Una situazione di costante emergenza che mette a rischio la sicurezza e l’incolumità dei cittadini.

E’ quella che contraddistingue l’asta fluviale composta dal Rio Santa Croce e dal Rio Capodacqua tra i Comuni di Minturno, Scauri e Formia.

La mancata manutenzione del corso d’acqua, complice la forte ondata di maltempo sta riportando alla luce il nodo del rischio idrogeologico sul territorio.

L’attendismo e l’inerzia da parte della regione Lazio non sono più sostenibili per le comunità interessate.

Sul caso è intervenuto in queste ore il sindaco di Minturno, Gerardo Stefanelli, che ha chiesto, di nuovo interventi rapidi ed efficienti.

Un richiamo concreto alla responsabilità a fronte anche dell’esiguità dei bilanci provinciali e comunali.

“La regione – spiega Stefanelli – metta in campo un’azione a due velocità. Immediatamente provveda alla pulizia dell’alveo del corso d’acqua, rimuovendo quegli ostacoli fisici che rendono problematico il deflusso dell’acqua, soprattutto nei momenti di piena, evitando così il generarsi di situazioni di pericolo immediato per i cittadini e le abitazioni che si trovano lungo il corso del Rio; in secundis, provveda ad attuare il progetto redatto dall’ amministrazione provinciale di Latina nel 2014 che giace da anni nei cassetti anche della Regione e che necessita di 2,5 milioni di euro di investimenti“.

Quello che si vuole fermare, una volta per tutte, è l’effetto domino dello scarica barile.

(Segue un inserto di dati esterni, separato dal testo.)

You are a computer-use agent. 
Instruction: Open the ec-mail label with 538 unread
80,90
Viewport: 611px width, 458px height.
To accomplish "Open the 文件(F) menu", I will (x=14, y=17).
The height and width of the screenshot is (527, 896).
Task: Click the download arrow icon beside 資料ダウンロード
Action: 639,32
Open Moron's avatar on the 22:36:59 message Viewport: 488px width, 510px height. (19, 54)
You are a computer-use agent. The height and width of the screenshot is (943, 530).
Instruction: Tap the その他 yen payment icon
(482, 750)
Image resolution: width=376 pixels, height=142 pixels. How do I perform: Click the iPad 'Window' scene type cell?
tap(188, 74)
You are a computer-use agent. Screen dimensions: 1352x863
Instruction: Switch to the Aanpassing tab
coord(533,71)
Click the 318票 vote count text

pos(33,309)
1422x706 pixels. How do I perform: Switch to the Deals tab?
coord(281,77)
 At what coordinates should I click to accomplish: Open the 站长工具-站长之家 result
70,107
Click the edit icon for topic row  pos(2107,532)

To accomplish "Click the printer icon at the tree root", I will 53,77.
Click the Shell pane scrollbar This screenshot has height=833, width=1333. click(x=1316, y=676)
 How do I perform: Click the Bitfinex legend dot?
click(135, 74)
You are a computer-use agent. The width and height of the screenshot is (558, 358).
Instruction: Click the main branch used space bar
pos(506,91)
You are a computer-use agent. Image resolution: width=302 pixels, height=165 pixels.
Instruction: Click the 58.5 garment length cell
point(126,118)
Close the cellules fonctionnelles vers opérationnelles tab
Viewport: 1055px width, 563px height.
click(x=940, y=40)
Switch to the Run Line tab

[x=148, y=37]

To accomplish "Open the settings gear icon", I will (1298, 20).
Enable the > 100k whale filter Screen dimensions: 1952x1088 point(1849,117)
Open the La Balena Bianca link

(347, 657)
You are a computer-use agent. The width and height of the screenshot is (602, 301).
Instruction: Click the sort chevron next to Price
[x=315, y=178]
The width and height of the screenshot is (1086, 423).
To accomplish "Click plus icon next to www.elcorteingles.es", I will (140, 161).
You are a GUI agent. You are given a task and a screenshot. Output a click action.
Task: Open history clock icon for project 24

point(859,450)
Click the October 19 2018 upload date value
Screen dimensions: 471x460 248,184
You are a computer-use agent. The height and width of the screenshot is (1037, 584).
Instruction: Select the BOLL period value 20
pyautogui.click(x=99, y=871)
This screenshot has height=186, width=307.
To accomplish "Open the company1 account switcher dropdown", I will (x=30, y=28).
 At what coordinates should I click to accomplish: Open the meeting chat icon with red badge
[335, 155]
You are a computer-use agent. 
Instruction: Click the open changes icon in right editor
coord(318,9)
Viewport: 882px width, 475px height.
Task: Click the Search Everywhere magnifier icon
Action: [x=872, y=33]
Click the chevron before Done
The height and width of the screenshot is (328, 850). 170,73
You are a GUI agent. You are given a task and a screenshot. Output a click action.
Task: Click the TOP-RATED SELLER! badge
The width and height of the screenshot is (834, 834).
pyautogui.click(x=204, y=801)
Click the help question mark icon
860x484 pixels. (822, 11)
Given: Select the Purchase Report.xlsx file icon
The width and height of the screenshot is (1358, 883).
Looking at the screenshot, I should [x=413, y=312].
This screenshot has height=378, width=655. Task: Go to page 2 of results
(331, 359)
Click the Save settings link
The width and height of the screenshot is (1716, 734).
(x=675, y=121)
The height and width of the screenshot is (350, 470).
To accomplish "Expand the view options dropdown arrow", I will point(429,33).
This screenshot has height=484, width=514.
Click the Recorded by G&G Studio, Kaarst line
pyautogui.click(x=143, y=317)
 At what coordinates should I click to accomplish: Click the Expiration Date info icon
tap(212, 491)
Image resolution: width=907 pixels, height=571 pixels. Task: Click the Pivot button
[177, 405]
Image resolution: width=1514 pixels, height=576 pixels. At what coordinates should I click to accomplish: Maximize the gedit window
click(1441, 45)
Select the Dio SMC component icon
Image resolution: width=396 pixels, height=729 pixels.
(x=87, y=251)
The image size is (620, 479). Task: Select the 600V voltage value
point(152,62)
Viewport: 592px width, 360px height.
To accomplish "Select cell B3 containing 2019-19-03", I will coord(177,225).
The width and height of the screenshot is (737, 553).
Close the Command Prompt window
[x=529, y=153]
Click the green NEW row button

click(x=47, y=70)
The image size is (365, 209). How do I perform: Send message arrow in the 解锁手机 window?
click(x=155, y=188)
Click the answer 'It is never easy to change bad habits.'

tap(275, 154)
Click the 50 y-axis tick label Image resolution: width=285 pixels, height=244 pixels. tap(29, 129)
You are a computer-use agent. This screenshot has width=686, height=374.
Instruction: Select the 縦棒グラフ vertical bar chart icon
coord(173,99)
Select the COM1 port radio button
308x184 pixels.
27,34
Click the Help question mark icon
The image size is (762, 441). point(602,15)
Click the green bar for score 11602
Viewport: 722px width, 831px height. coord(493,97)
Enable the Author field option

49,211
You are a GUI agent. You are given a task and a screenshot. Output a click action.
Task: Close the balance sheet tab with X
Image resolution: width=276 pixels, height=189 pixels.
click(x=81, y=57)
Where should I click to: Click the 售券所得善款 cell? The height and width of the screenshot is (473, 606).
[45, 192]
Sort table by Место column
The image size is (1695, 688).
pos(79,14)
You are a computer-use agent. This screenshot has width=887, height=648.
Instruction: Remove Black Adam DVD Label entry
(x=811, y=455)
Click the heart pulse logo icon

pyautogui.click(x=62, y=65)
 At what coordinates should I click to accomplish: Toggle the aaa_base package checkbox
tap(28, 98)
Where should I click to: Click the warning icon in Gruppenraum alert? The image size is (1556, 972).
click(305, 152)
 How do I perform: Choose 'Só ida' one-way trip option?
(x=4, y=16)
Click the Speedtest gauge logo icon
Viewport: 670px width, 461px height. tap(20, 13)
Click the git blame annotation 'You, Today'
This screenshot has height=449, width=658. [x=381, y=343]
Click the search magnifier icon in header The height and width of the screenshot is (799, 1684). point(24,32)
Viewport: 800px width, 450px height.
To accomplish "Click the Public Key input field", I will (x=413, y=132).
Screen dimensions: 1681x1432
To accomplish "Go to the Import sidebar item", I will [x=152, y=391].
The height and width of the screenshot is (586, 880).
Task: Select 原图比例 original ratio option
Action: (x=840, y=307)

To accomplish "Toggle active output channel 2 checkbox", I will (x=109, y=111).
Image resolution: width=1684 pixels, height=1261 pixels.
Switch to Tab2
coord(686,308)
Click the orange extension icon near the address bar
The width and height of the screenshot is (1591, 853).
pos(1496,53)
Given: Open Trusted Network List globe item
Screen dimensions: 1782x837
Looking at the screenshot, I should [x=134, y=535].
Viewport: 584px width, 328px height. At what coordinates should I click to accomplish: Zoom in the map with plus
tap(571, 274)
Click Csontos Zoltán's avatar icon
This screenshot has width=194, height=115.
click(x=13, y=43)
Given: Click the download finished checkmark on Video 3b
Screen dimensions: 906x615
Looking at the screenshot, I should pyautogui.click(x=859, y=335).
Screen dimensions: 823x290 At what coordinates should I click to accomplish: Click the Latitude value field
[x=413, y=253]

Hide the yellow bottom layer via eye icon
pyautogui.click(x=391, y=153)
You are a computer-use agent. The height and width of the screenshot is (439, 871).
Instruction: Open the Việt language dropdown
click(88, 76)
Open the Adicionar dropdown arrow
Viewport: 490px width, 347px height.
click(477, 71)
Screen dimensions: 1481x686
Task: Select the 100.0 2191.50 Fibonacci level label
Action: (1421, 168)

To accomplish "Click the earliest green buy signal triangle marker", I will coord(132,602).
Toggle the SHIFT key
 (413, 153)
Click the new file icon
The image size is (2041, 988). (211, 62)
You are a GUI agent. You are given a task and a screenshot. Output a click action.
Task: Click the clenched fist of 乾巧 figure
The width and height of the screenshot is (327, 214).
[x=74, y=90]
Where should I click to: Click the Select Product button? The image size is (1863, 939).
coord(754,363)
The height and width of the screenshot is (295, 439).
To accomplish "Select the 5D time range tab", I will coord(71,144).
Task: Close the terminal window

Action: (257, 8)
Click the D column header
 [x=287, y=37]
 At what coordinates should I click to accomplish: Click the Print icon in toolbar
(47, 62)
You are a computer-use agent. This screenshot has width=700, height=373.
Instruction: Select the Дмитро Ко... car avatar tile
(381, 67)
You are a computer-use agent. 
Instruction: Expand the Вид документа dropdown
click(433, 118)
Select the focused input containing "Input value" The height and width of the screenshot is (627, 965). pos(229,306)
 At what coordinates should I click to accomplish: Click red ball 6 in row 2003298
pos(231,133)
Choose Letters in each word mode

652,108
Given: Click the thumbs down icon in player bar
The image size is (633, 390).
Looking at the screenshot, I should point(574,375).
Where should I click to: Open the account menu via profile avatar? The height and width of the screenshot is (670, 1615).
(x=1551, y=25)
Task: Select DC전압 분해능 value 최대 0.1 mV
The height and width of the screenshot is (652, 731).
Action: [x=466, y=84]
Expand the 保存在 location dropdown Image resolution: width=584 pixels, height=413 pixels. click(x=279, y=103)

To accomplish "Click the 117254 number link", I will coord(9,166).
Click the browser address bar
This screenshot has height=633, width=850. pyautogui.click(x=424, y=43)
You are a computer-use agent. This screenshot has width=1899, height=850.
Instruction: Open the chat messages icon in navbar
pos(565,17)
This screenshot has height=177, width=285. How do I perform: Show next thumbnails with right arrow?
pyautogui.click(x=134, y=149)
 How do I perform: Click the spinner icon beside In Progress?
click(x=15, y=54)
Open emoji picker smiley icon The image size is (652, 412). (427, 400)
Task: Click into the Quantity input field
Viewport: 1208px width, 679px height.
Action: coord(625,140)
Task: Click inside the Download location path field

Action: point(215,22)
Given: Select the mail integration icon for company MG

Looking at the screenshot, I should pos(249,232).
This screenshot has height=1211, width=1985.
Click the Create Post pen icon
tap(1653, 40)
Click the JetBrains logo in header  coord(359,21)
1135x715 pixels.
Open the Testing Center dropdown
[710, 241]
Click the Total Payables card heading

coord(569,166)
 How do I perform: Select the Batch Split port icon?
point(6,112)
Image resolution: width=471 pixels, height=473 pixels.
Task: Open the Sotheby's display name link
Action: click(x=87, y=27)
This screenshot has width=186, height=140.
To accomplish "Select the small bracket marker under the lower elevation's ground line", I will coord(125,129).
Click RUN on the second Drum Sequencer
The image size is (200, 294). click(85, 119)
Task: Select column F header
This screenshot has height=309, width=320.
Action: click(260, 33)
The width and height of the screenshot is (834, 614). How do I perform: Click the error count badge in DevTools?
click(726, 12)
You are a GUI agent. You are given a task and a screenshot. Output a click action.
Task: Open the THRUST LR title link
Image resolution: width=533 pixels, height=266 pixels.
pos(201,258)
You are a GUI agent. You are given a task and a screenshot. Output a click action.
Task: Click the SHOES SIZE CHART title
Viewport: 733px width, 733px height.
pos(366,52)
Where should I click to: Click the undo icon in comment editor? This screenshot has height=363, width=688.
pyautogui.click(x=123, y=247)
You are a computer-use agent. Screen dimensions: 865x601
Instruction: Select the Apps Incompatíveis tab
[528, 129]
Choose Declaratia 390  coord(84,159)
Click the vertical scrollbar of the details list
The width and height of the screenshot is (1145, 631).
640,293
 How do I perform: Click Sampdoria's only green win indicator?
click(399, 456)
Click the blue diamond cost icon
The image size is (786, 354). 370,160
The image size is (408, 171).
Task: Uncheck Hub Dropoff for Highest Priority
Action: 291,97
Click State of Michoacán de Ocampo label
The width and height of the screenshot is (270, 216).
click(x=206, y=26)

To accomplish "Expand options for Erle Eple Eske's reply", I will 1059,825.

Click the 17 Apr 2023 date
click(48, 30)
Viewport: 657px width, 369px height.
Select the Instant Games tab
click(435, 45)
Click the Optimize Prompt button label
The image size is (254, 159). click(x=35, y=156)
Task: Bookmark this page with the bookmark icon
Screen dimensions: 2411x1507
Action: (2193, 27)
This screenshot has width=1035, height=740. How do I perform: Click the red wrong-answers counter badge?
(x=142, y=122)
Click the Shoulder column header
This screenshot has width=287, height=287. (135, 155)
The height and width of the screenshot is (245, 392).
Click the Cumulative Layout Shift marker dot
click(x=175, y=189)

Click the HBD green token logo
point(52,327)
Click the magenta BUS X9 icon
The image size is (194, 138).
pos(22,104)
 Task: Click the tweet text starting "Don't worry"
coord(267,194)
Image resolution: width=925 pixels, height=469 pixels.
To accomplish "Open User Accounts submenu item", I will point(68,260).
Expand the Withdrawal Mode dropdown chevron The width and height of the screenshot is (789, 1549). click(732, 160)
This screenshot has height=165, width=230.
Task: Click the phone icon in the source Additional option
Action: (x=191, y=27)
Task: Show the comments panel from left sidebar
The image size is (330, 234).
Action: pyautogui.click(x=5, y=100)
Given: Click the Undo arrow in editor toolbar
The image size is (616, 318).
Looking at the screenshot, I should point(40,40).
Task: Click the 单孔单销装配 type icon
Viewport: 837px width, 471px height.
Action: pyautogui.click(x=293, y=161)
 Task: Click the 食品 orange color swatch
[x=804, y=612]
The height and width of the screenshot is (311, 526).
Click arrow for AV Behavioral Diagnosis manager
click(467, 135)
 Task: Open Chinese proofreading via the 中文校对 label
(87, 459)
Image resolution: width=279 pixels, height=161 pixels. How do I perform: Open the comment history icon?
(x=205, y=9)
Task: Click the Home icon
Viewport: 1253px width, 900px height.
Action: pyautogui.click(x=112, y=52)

“Continuare nei tentativi di scaricare responsabilità nei confronti dei sindaci o degli uffici provinciali non solo è farsesco, rispetto alle competenze e alle responsabilità dirette dell’ente regionale e delle capienze del suo bilancio, ma è immorale nei confronti di tutti quegli amministratori locali che sono in prima linea sui territori a risolvere i problemi dei cittadini anche non avendo competenza e possibilità di interventi diretti sul tema della sicurezza idrogeologica. Mi auguro – conclude Stefanelli – che le continue disattenzioni della Regione nei confronti del sud pontino non nascondano una malcelata volontà di incentivare propositi di scissione del territorio aurunco dall’area laziale”.